PMs see few clouds on the economic horizon
By Staff -- Purchasing, 1/15/1998
Purchasing executives reveal an optimistic streak, according to NAPM's semi-annual economic forecast. In the most recent survey, purchasing pros acknowledge both the benefits and problems of a continuing strong economy. The results paint a fairly rosy outlook for the manufacturing sector in 1998--* Capacity utilization: Since operating rates remain high, it's not surprising that 60% of survey respondents predict that production capacity will rise.
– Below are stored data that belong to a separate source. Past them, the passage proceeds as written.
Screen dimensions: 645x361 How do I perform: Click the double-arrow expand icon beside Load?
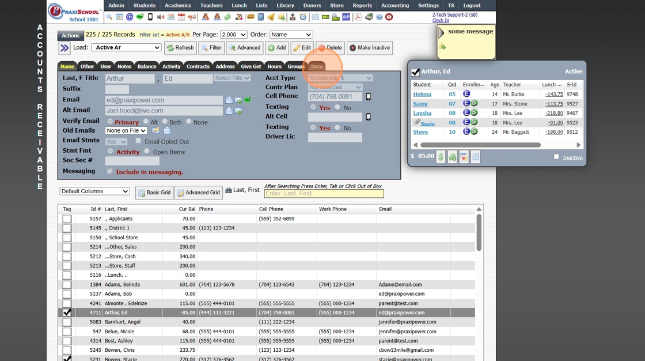65,48
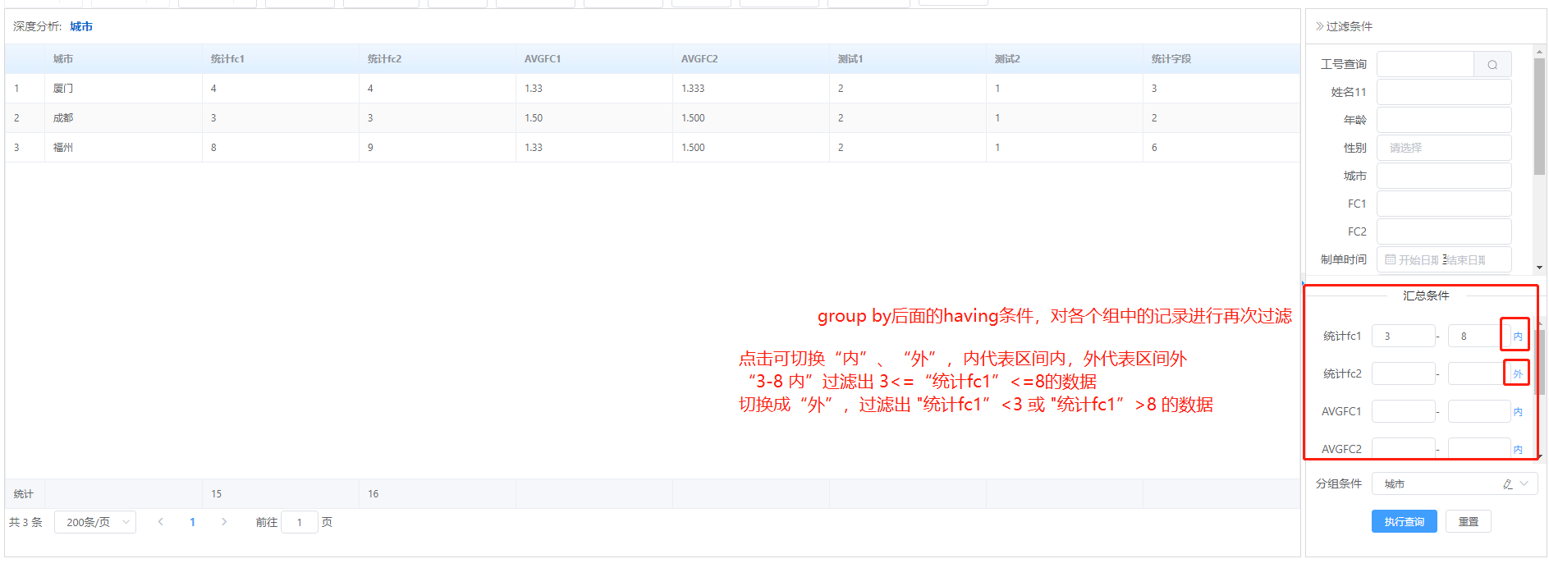The height and width of the screenshot is (568, 1549).
Task: Click the 统计fc1 minimum value field
Action: pyautogui.click(x=1403, y=337)
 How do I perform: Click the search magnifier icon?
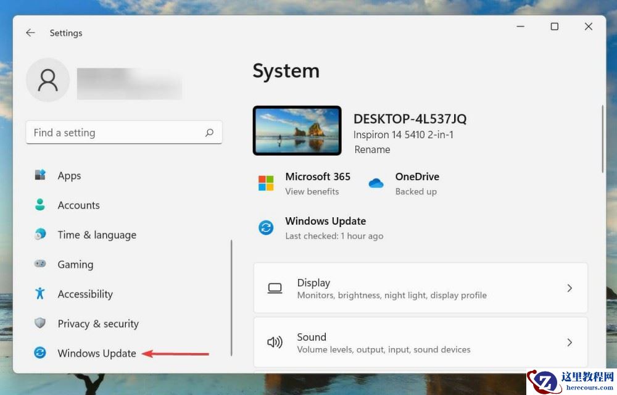point(209,132)
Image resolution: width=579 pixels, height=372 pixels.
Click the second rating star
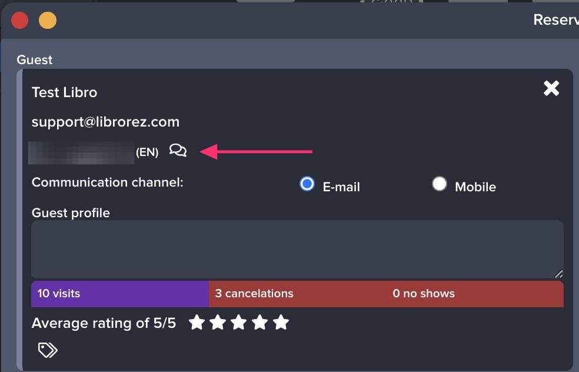pos(218,323)
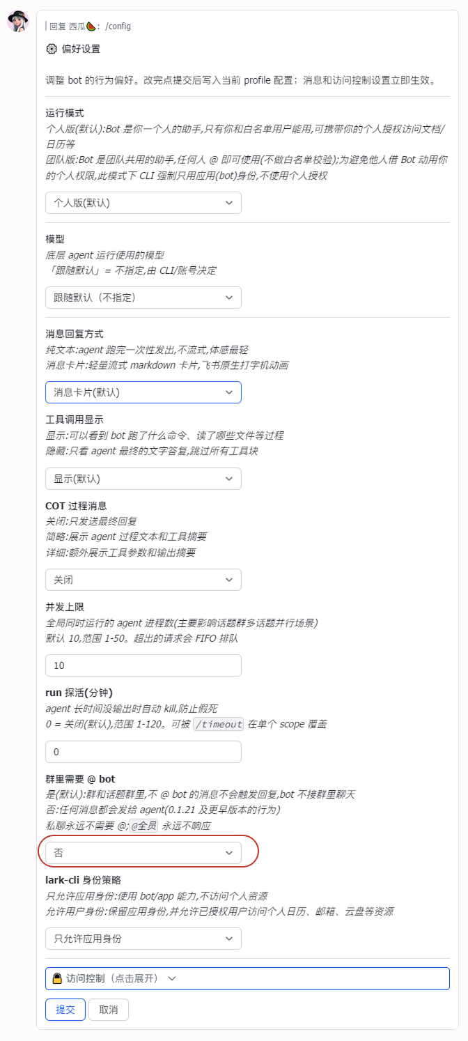
Task: Click the lock icon in 访问控制
Action: point(58,978)
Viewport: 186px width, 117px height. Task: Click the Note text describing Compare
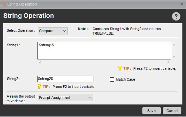click(126, 31)
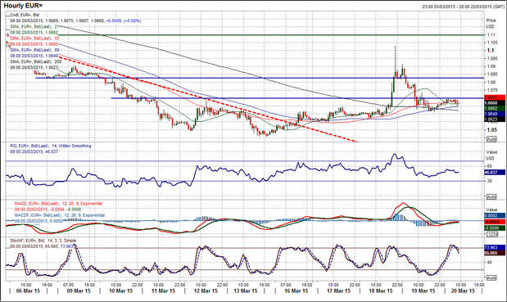Click the 18 Mar 15 date on time axis
The image size is (507, 302).
tap(381, 291)
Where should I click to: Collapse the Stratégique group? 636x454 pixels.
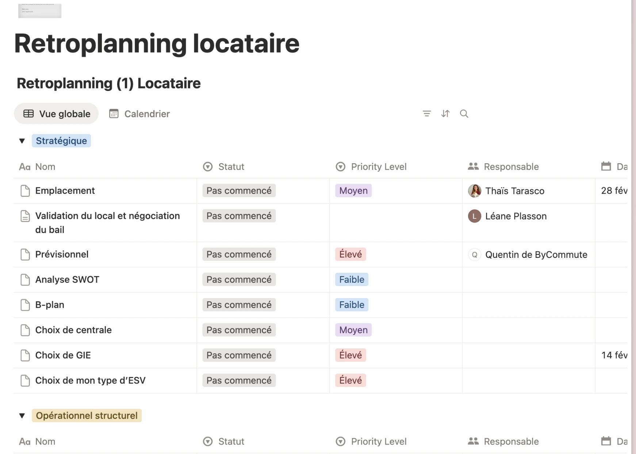point(22,141)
Average firm is operating at 86.4% capacity, which remains unchanged from May 1997. Production capacity is expected to increase an average of more than 5% this year over a 10% hike in 1997.
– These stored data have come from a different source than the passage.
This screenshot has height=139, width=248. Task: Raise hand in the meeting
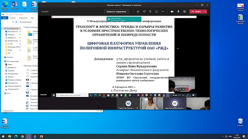pos(150,11)
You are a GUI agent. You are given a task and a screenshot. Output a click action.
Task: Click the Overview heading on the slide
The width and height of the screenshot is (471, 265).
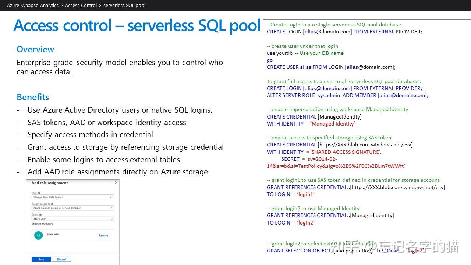35,49
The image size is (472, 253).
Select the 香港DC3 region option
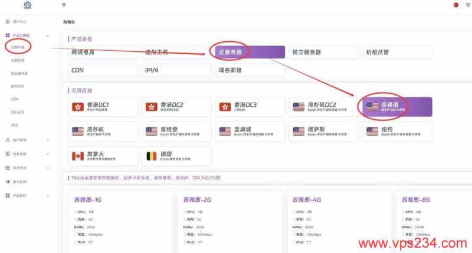pos(250,107)
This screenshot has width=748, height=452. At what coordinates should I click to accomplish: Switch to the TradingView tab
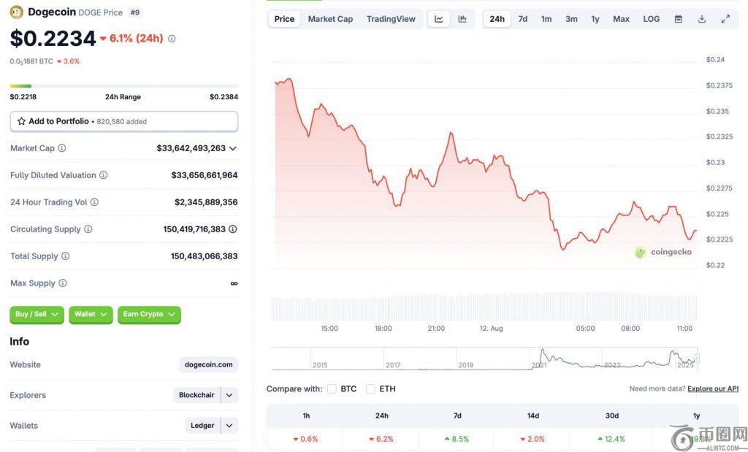point(391,19)
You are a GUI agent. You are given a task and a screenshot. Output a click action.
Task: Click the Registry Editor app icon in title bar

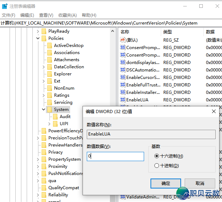[x=5, y=6]
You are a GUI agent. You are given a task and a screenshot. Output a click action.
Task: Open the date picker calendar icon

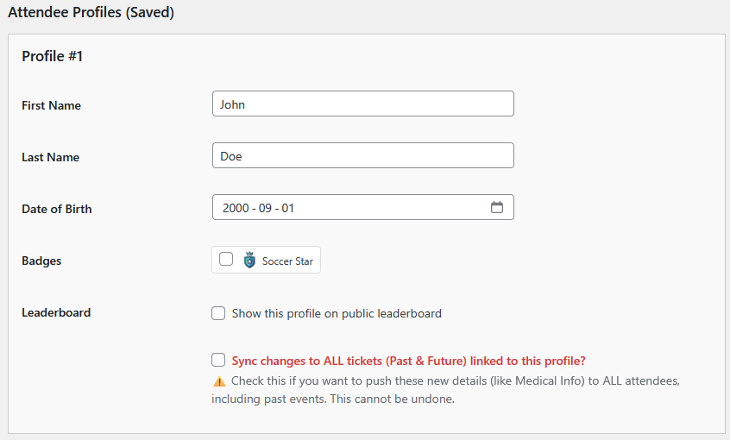point(497,207)
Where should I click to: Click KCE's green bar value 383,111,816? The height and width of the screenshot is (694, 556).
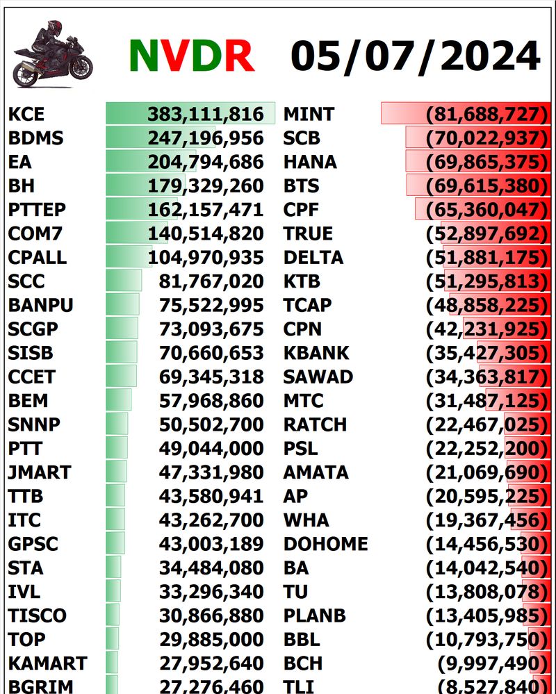(x=205, y=114)
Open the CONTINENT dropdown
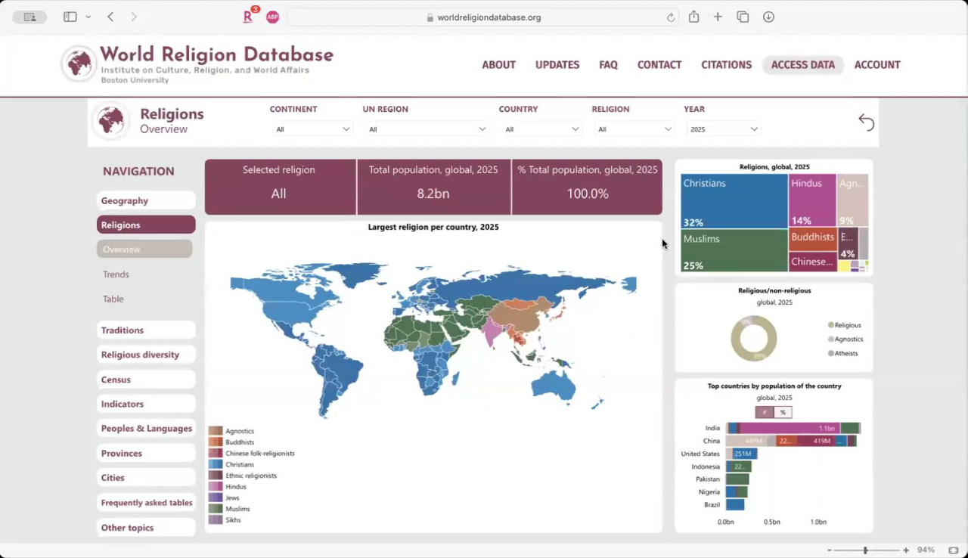The height and width of the screenshot is (558, 968). coord(312,129)
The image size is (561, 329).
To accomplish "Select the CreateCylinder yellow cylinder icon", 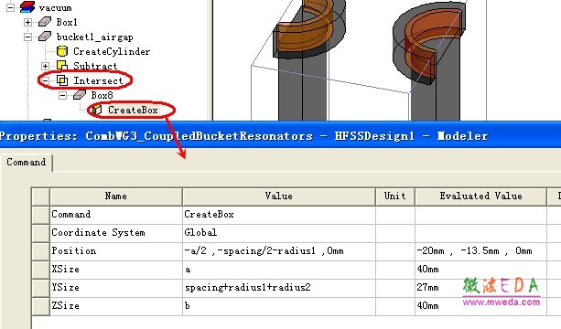I will pos(62,51).
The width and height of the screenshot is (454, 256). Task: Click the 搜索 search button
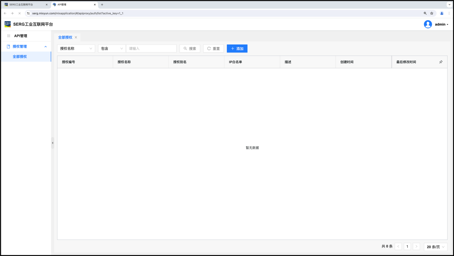[190, 48]
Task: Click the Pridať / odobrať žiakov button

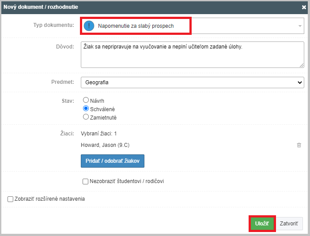Action: [113, 161]
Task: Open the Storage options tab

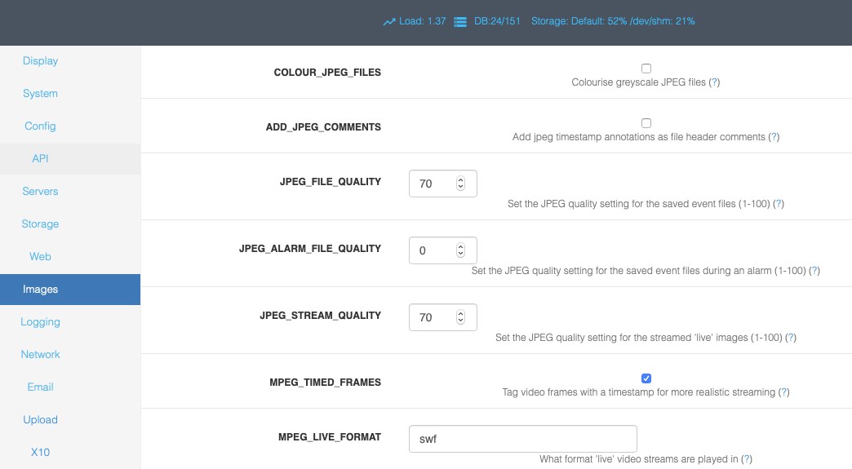Action: [x=40, y=224]

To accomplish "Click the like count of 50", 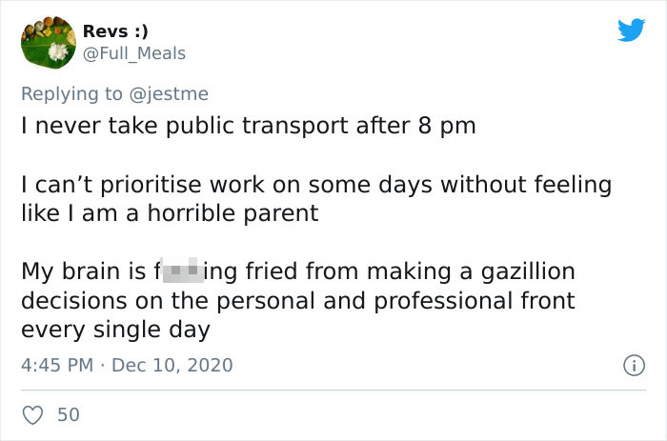I will pos(69,414).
* Capital expenditures: Buyers expect this slice of budget spending to rise an average of nearly 15% in 1998. That's a significant jump over the 9.5% increase in capital expenditures reported in 1997. The expectation for capital expenditures also is noticeably more optimistic than in December 1996 when purchasing pros predicted a 1.6% decline in capital expenditures. Industries that foresee the highest increases in investment spending are paper, textiles, rubber and plastic products, petroleum, and chemicals.
* Revenue: Raised expectations for capital expenditures may correspond to higher-than-expected revenue in 1997. Last year, buyers reported 7.2% growth, which topped hopes in May for a 7.0% advance. Purchasing executives say revenue in 1998 should climb 7.8% above last year's zenith.
* Prices: Despite hopes for higher revenue, purchasing pros acknowledge that they expect to pay more for supplies through May of this year. The average increase predicted for that period is just under 3%. Net expectation for 1998 price hikes is 0.6%.
* Purchased inventory-to-sales ratio: The diffusion index from the December 1997 survey is 41%, suggesting that buyers continue to reduce their ratio of inventory to sales.
* Manufacturing employment: Forty percent of purchasing executives responding predict that a greater number of workers will be employed this year. This represents almost a 15% jump over the December 1996 forecast. Five percent fewer respondents expect employment to decrease in 1998 than predicted a decrease for 1997.